Figure 3.

CD8-positive T-cells aggregate mostly around cells with intact nuclei, expressing JC virus (JCV) T antigen (T Ag) and VP1. (A, B) Quadruple immunostaining for CD8 (brown), CD3 (grey blue), T Ag (purple) and VP1 (cyan-blue) done on an HIV-seronegative PML patient with chronic lymphocytic leukemia (A) and an HIV-seropositive PML patient (B). In PML lesions of the cerebral gray-white junction (GWJ) and gray matter (GM) (A, inset), where JCV-infected cells expressing VP1 are present (cyan-blue, arrows), there are numerous parenchymal CD8-positive T-cells (brown, black circle arrow). They are located mostly at the leading edge of infection where newly infected cells have still intact nuclei and express T Ag alone (purple, arrowhead) or T Ag and VP1 (cyan-blue, arrows). In JCV-infected cerebellum (B), only rare CD8-positive T-cells (brown, filled circle-arrow) colocalize in the GL with hundreds of JCV-infected cells expressing T Ag (inset, purple, arrowheads), while more numerous CD8-positive T-cells and some CD4-positive T-cells (grey-blue, asterisk) colocalize in the contiguous WM with a few JCV-infected cells expressing VP1 (cyan-blue, arrow). (C–E) Triple immunofluorescence (IFA) staining for CD3, T Ag and VP1 done in the cerebrum of an HIV-seronegative PML patient (C), an HIV seropositive PML patient (D) and a JCV encephalopathy (JCVE) patient (E).
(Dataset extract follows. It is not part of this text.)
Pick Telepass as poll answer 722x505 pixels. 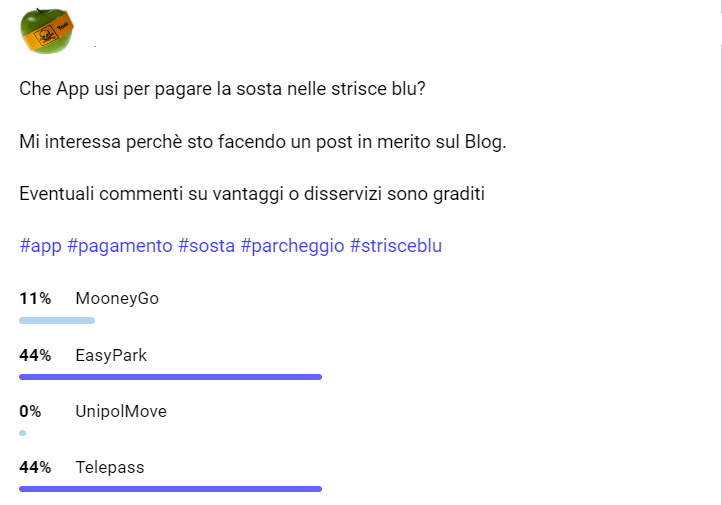(x=110, y=467)
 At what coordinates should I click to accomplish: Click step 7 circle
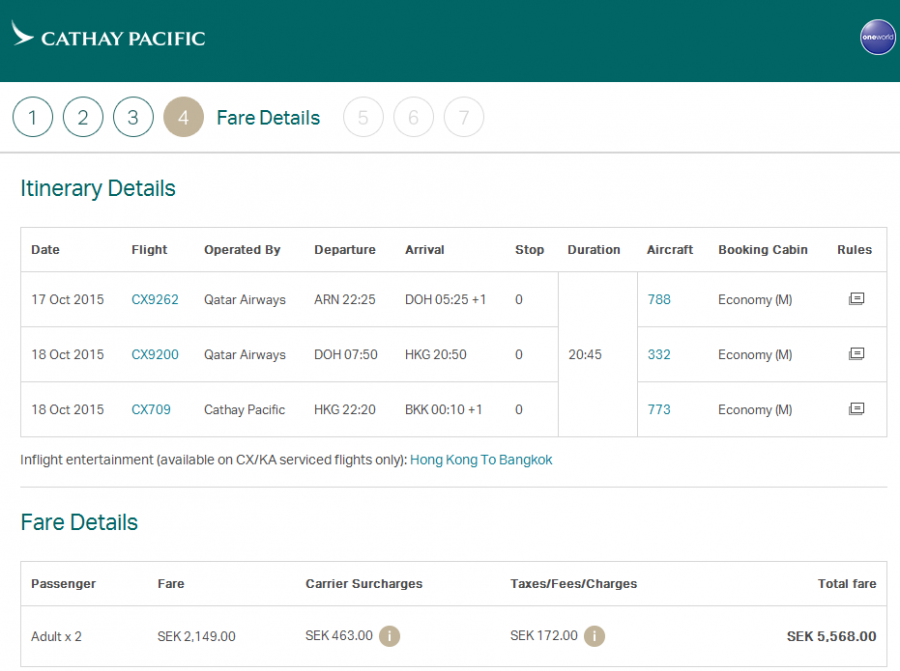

The IFA immunostains confirm that T-cells are absent in an area with T Ag only (C), whereas T-cells are mostly present in areas where JCV-infected cells have intact nuclei with co-expression of T Ag and VP1 (pink, arrows in squares in D and E). Separate color channels are shown in insets. Scale bars: A, B, 250 µm; C-E, 100 µm.